ASSIGNMENT » Please retype every entry, keeping each one exactly as written.

Data entries
-=-=-=-=-

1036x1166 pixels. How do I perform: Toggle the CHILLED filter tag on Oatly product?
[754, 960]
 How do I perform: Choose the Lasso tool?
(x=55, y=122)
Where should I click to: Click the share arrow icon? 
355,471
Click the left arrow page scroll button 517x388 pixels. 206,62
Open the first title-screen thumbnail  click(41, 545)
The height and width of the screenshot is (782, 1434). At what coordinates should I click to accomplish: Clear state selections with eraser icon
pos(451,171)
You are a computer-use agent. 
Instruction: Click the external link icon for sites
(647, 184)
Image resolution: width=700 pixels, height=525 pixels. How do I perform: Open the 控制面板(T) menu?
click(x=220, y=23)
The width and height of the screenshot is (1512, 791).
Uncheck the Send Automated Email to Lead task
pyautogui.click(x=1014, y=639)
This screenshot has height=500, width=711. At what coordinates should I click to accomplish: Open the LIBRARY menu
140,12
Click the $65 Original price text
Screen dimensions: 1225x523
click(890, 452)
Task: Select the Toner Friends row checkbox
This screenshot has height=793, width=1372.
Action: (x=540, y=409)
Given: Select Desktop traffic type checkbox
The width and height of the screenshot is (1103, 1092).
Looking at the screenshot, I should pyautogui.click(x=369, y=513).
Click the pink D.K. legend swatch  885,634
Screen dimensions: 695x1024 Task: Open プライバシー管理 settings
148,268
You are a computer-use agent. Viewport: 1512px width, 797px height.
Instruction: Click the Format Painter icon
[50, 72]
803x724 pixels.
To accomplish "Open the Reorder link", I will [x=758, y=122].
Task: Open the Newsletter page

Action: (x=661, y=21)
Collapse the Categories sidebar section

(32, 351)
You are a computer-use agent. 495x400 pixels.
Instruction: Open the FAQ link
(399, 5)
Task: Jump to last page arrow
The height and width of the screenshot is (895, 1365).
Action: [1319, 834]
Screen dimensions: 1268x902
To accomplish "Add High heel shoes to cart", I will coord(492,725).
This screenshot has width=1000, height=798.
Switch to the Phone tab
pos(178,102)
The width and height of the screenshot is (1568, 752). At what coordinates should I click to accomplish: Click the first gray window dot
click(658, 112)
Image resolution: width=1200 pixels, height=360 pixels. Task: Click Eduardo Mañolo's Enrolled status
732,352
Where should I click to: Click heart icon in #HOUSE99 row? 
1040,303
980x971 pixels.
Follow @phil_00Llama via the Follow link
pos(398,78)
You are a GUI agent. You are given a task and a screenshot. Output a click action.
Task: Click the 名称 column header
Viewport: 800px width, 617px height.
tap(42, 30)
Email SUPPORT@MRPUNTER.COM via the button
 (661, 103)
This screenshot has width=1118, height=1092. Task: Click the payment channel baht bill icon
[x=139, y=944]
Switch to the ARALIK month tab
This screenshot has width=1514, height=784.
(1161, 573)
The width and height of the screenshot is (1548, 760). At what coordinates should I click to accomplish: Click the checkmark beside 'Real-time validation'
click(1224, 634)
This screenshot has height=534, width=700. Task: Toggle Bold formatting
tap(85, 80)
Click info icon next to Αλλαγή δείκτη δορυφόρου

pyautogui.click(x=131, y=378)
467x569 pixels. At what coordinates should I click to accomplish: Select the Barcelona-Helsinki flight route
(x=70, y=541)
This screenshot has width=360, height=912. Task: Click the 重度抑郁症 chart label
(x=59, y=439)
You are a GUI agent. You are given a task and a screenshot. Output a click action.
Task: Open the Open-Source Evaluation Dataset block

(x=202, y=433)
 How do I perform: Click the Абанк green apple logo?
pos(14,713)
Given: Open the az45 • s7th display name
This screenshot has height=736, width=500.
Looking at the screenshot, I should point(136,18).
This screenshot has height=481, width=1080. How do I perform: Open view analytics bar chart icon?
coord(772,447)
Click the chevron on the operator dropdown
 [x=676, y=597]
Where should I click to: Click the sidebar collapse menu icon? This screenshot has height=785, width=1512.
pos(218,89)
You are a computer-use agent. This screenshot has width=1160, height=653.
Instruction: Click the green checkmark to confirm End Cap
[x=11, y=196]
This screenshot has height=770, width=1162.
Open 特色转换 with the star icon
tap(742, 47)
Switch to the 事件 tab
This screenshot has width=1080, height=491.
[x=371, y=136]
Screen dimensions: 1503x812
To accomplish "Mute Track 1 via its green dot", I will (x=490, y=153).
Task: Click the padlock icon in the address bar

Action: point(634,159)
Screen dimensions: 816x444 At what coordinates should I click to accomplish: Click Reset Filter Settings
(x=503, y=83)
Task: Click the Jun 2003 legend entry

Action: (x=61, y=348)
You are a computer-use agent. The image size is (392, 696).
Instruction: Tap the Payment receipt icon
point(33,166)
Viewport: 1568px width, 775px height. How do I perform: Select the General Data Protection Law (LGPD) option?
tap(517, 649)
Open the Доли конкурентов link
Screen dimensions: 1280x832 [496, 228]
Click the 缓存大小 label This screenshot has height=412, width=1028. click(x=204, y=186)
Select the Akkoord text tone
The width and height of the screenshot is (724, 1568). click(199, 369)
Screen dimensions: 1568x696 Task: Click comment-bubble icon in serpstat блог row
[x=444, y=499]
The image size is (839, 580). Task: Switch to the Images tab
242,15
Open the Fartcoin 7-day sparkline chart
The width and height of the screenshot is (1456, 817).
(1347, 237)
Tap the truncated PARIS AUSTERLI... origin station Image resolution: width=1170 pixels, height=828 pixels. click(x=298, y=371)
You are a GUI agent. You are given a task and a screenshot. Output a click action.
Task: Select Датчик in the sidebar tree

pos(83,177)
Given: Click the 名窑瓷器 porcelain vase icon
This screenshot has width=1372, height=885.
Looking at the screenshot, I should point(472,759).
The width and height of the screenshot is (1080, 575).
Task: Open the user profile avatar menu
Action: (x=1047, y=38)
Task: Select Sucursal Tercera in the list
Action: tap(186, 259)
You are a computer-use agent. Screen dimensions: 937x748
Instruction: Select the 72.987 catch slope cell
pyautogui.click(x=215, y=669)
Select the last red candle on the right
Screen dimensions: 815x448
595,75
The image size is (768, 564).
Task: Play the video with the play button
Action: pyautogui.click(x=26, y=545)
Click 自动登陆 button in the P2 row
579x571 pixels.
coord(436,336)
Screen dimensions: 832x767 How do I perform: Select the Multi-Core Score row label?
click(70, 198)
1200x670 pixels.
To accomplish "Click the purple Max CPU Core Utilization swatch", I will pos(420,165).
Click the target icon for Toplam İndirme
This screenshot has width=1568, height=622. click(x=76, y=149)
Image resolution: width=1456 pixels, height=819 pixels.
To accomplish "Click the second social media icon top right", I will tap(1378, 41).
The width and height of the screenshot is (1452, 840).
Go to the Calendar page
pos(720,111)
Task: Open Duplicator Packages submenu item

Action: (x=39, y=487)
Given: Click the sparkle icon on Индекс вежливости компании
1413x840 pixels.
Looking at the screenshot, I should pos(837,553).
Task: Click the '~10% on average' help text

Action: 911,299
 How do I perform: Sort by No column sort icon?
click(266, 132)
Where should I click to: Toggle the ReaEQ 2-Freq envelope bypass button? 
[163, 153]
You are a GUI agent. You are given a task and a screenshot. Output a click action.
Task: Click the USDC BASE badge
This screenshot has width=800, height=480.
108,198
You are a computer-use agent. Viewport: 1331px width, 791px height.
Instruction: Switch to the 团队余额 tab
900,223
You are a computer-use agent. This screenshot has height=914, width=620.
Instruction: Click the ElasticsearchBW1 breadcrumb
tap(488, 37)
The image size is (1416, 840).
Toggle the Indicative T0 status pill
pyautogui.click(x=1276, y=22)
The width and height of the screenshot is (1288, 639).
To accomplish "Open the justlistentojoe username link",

-=-=-=-=-

RESULT OF THIS TASK »
1036x1166 pixels. How do I perform: Toggle the CHILLED filter tag on Oatly product?
[754, 960]
 How do I perform: Choose the Lasso tool?
(x=55, y=122)
Where should I click to: Click the share arrow icon? 
355,471
Click the left arrow page scroll button 517x388 pixels. 206,62
Open the first title-screen thumbnail  click(41, 545)
The height and width of the screenshot is (782, 1434). At what coordinates should I click to accomplish: Clear state selections with eraser icon
pos(451,171)
You are a computer-use agent. 
Instruction: Click the external link icon for sites
(647, 184)
Image resolution: width=700 pixels, height=525 pixels. How do I perform: Open the 控制面板(T) menu?
click(x=220, y=23)
The width and height of the screenshot is (1512, 791).
Uncheck the Send Automated Email to Lead task
pyautogui.click(x=1014, y=639)
This screenshot has height=500, width=711. At what coordinates should I click to accomplish: Open the LIBRARY menu
140,12
Click the $65 Original price text
Screen dimensions: 1225x523
click(890, 452)
Task: Select the Toner Friends row checkbox
This screenshot has height=793, width=1372.
Action: (x=540, y=409)
Given: Select Desktop traffic type checkbox
The width and height of the screenshot is (1103, 1092).
Looking at the screenshot, I should pyautogui.click(x=369, y=513).
Click the pink D.K. legend swatch  885,634
Screen dimensions: 695x1024 Task: Open プライバシー管理 settings
148,268
You are a computer-use agent. Viewport: 1512px width, 797px height.
Instruction: Click the Format Painter icon
[50, 72]
803x724 pixels.
To accomplish "Open the Reorder link", I will [x=758, y=122].
Task: Open the Newsletter page

Action: (x=661, y=21)
Collapse the Categories sidebar section

(32, 351)
You are a computer-use agent. 495x400 pixels.
Instruction: Open the FAQ link
(399, 5)
Task: Jump to last page arrow
The height and width of the screenshot is (895, 1365).
Action: [1319, 834]
Screen dimensions: 1268x902
To accomplish "Add High heel shoes to cart", I will coord(492,725).
This screenshot has width=1000, height=798.
Switch to the Phone tab
pos(178,102)
The width and height of the screenshot is (1568, 752). At what coordinates should I click to accomplish: Click the first gray window dot
click(658, 112)
Image resolution: width=1200 pixels, height=360 pixels. Task: Click Eduardo Mañolo's Enrolled status
732,352
Where should I click to: Click heart icon in #HOUSE99 row? 
1040,303
980x971 pixels.
Follow @phil_00Llama via the Follow link
pos(398,78)
You are a GUI agent. You are given a task and a screenshot. Output a click action.
Task: Click the 名称 column header
Viewport: 800px width, 617px height.
tap(42, 30)
Email SUPPORT@MRPUNTER.COM via the button
 (661, 103)
This screenshot has width=1118, height=1092. Task: Click the payment channel baht bill icon
[x=139, y=944]
Switch to the ARALIK month tab
This screenshot has width=1514, height=784.
(1161, 573)
The width and height of the screenshot is (1548, 760). At what coordinates should I click to accomplish: Click the checkmark beside 'Real-time validation'
click(1224, 634)
This screenshot has height=534, width=700. Task: Toggle Bold formatting
tap(85, 80)
Click info icon next to Αλλαγή δείκτη δορυφόρου

pyautogui.click(x=131, y=378)
467x569 pixels. At what coordinates should I click to accomplish: Select the Barcelona-Helsinki flight route
(x=70, y=541)
This screenshot has width=360, height=912. Task: Click the 重度抑郁症 chart label
(x=59, y=439)
You are a GUI agent. You are given a task and a screenshot. Output a click action.
Task: Open the Open-Source Evaluation Dataset block

(x=202, y=433)
 How do I perform: Click the Абанк green apple logo?
pos(14,713)
Given: Open the az45 • s7th display name
This screenshot has height=736, width=500.
Looking at the screenshot, I should point(136,18).
This screenshot has height=481, width=1080. How do I perform: Open view analytics bar chart icon?
coord(772,447)
Click the chevron on the operator dropdown
 [x=676, y=597]
Where should I click to: Click the sidebar collapse menu icon? This screenshot has height=785, width=1512.
pos(218,89)
You are a computer-use agent. This screenshot has width=1160, height=653.
Instruction: Click the green checkmark to confirm End Cap
[x=11, y=196]
This screenshot has height=770, width=1162.
Open 特色转换 with the star icon
tap(742, 47)
Switch to the 事件 tab
This screenshot has width=1080, height=491.
[x=371, y=136]
Screen dimensions: 1503x812
To accomplish "Mute Track 1 via its green dot", I will (x=490, y=153).
Task: Click the padlock icon in the address bar

Action: point(634,159)
Screen dimensions: 816x444 At what coordinates should I click to accomplish: Click Reset Filter Settings
(x=503, y=83)
Task: Click the Jun 2003 legend entry

Action: (x=61, y=348)
You are a computer-use agent. The image size is (392, 696).
Instruction: Tap the Payment receipt icon
point(33,166)
Viewport: 1568px width, 775px height. How do I perform: Select the General Data Protection Law (LGPD) option?
tap(517, 649)
Open the Доли конкурентов link
Screen dimensions: 1280x832 [496, 228]
Click the 缓存大小 label This screenshot has height=412, width=1028. click(x=204, y=186)
Select the Akkoord text tone
The width and height of the screenshot is (724, 1568). click(199, 369)
Screen dimensions: 1568x696 Task: Click comment-bubble icon in serpstat блог row
[x=444, y=499]
The image size is (839, 580). Task: Switch to the Images tab
242,15
Open the Fartcoin 7-day sparkline chart
The width and height of the screenshot is (1456, 817).
(1347, 237)
Tap the truncated PARIS AUSTERLI... origin station Image resolution: width=1170 pixels, height=828 pixels. click(x=298, y=371)
You are a GUI agent. You are given a task and a screenshot. Output a click action.
Task: Select Датчик in the sidebar tree

pos(83,177)
Given: Click the 名窑瓷器 porcelain vase icon
This screenshot has width=1372, height=885.
Looking at the screenshot, I should point(472,759).
The width and height of the screenshot is (1080, 575).
Task: Open the user profile avatar menu
Action: (x=1047, y=38)
Task: Select Sucursal Tercera in the list
Action: tap(186, 259)
You are a computer-use agent. Screen dimensions: 937x748
Instruction: Select the 72.987 catch slope cell
pyautogui.click(x=215, y=669)
Select the last red candle on the right
Screen dimensions: 815x448
595,75
The image size is (768, 564).
Task: Play the video with the play button
Action: pyautogui.click(x=26, y=545)
Click 自动登陆 button in the P2 row
579x571 pixels.
coord(436,336)
Screen dimensions: 832x767 How do I perform: Select the Multi-Core Score row label?
click(70, 198)
1200x670 pixels.
To accomplish "Click the purple Max CPU Core Utilization swatch", I will pos(420,165).
Click the target icon for Toplam İndirme
This screenshot has width=1568, height=622. click(x=76, y=149)
Image resolution: width=1456 pixels, height=819 pixels.
To accomplish "Click the second social media icon top right", I will tap(1378, 41).
The width and height of the screenshot is (1452, 840).
Go to the Calendar page
pos(720,111)
Task: Open Duplicator Packages submenu item

Action: (x=39, y=487)
Given: Click the sparkle icon on Индекс вежливости компании
1413x840 pixels.
Looking at the screenshot, I should pos(837,553).
Task: Click the '~10% on average' help text

Action: 911,299
 How do I perform: Sort by No column sort icon?
click(266, 132)
Where should I click to: Toggle the ReaEQ 2-Freq envelope bypass button? 
[163, 153]
You are a GUI agent. You are given a task and a screenshot. Output a click action.
Task: Click the USDC BASE badge
This screenshot has width=800, height=480.
108,198
You are a computer-use agent. Viewport: 1331px width, 791px height.
Instruction: Switch to the 团队余额 tab
900,223
You are a computer-use agent. This screenshot has height=914, width=620.
Instruction: Click the ElasticsearchBW1 breadcrumb
tap(488, 37)
The image size is (1416, 840).
Toggle the Indicative T0 status pill
pyautogui.click(x=1276, y=22)
The width and height of the screenshot is (1288, 639).
To accomplish "Open the justlistentojoe username link",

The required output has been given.